Tuesday, September 18, 2007

'Cruising' at 27: Heat, humidity, human sweat

Cruising, the politically incorrect gay S&M whodunit, still holds up -- 27 years after its first showing, the New York Times says today on the occasion of the film's re-release on DVD: "Al Pacino, still wreathed in the saintly idealism of Serpico, plays Steve Burns, a rookie cop who, in exchange for a fast-lane promotion, agrees to go undercover in the S&M bars of the meatpacking district in search of a psycho preying on gay men.

"Like all good noir heroes," the review continues, "he finds himself drawn to the killer he is tracking, an effect registered by [director William] Friedkin's deft use of tracking shots tied to Burns’s point of view. ("I like to watch," he says at one point.) The bars are portrayed as a kind of hell, photographed in a near-monochromatic black-and-blue color scheme [see photo, above], with an emphasis on heat, humidity, human sweat and sulfuric cigarette smoke.

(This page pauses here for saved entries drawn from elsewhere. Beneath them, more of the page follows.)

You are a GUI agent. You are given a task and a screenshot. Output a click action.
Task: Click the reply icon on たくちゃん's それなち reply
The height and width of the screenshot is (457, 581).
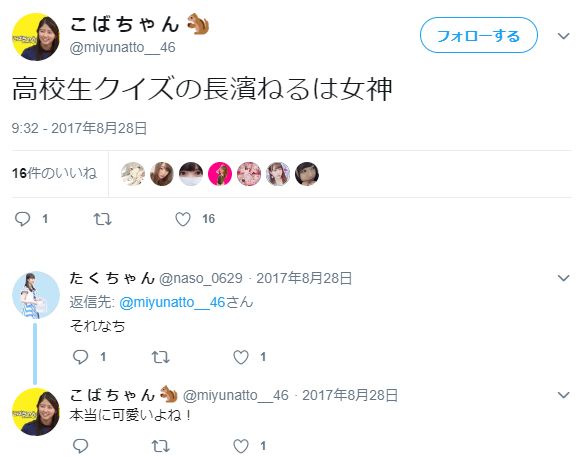coord(80,357)
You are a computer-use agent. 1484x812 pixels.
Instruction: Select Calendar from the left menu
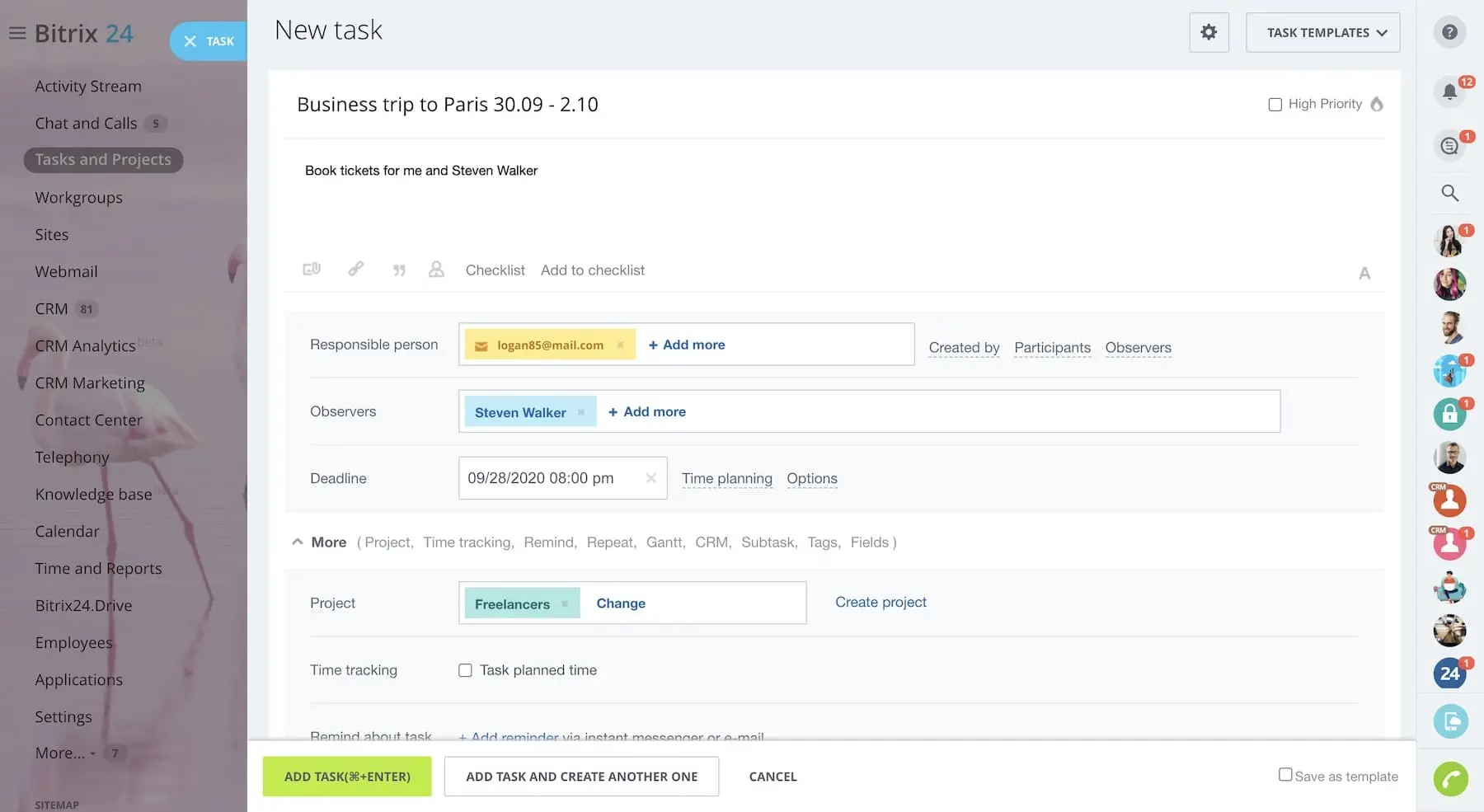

Though some scenes were fogged up to avoid censorship for the initial release, they are now presented as Mr. Friedkin shot them."

I remember two things about Cruising from when I crossed picket lines to see it back in 1980: It was way violent. And there was a molto-hot scene where Pacino's character fucks his wife (maybe it was a girlfriend) like there was no tomorrow.